◆ **Exercise goal**:
Rewrite the lines below, replacing every "Where should I click to" with "Where do I click to" and leaving everything else unchanged.
--------------------------------------------------
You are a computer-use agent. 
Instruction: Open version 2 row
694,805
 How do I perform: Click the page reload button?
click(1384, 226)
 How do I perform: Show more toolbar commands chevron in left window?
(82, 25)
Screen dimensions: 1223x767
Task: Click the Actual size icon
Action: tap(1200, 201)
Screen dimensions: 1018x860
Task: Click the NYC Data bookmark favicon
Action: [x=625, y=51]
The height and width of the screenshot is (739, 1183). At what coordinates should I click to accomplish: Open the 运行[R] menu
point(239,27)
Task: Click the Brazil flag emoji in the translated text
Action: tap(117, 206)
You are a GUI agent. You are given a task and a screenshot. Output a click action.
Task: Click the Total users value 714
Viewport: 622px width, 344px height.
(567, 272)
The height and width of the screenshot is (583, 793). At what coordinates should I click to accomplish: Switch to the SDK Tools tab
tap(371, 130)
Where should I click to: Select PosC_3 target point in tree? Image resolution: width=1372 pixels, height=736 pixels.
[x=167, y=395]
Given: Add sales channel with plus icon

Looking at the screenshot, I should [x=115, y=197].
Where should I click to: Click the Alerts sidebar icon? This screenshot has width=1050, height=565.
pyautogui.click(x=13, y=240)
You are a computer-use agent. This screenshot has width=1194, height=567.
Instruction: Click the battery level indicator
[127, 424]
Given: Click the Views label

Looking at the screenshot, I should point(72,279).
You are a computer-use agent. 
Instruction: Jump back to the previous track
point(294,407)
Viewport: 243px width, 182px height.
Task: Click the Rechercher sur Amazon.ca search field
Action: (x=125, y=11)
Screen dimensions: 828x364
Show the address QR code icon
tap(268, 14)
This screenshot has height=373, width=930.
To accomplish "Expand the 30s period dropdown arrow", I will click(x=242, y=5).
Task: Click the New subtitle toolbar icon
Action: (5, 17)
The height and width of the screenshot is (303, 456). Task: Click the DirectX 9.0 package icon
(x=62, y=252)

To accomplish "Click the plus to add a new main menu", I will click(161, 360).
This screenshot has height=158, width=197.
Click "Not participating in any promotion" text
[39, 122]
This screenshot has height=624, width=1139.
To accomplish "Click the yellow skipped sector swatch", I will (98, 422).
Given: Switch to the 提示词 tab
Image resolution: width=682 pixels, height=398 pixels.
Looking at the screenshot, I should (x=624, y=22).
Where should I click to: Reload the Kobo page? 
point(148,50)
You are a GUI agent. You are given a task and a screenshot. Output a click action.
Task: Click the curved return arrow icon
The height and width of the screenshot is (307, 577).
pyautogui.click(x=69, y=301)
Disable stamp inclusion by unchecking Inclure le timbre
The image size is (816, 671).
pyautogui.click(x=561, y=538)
--------------------------------------------------
◆ **Expected output**:
You are a computer-use agent. 
Instruction: Open version 2 row
694,805
 How do I perform: Click the page reload button?
click(1384, 226)
 How do I perform: Show more toolbar commands chevron in left window?
(82, 25)
Screen dimensions: 1223x767
Task: Click the Actual size icon
Action: tap(1200, 201)
Screen dimensions: 1018x860
Task: Click the NYC Data bookmark favicon
Action: [x=625, y=51]
The height and width of the screenshot is (739, 1183). At what coordinates should I click to accomplish: Open the 运行[R] menu
point(239,27)
Task: Click the Brazil flag emoji in the translated text
Action: tap(117, 206)
You are a GUI agent. You are given a task and a screenshot. Output a click action.
Task: Click the Total users value 714
Viewport: 622px width, 344px height.
(567, 272)
The height and width of the screenshot is (583, 793). At what coordinates should I click to accomplish: Switch to the SDK Tools tab
tap(371, 130)
Where do I click to: Select PosC_3 target point in tree? Image resolution: width=1372 pixels, height=736 pixels.
[x=167, y=395]
Given: Add sales channel with plus icon

Looking at the screenshot, I should [x=115, y=197].
Where do I click to: Click the Alerts sidebar icon? This screenshot has width=1050, height=565.
pyautogui.click(x=13, y=240)
You are a computer-use agent. This screenshot has width=1194, height=567.
Instruction: Click the battery level indicator
[127, 424]
Given: Click the Views label

Looking at the screenshot, I should point(72,279).
You are a computer-use agent. 
Instruction: Jump back to the previous track
point(294,407)
Viewport: 243px width, 182px height.
Task: Click the Rechercher sur Amazon.ca search field
Action: (x=125, y=11)
Screen dimensions: 828x364
Show the address QR code icon
tap(268, 14)
This screenshot has height=373, width=930.
To accomplish "Expand the 30s period dropdown arrow", I will click(x=242, y=5).
Task: Click the New subtitle toolbar icon
Action: (5, 17)
The height and width of the screenshot is (303, 456). Task: Click the DirectX 9.0 package icon
(x=62, y=252)

To accomplish "Click the plus to add a new main menu", I will click(161, 360).
This screenshot has height=158, width=197.
Click "Not participating in any promotion" text
[39, 122]
This screenshot has height=624, width=1139.
To accomplish "Click the yellow skipped sector swatch", I will (98, 422).
Given: Switch to the 提示词 tab
Image resolution: width=682 pixels, height=398 pixels.
Looking at the screenshot, I should (x=624, y=22).
Where do I click to: Reload the Kobo page? 
point(148,50)
You are a GUI agent. You are given a task and a screenshot. Output a click action.
Task: Click the curved return arrow icon
The height and width of the screenshot is (307, 577).
pyautogui.click(x=69, y=301)
Disable stamp inclusion by unchecking Inclure le timbre
The image size is (816, 671).
pyautogui.click(x=561, y=538)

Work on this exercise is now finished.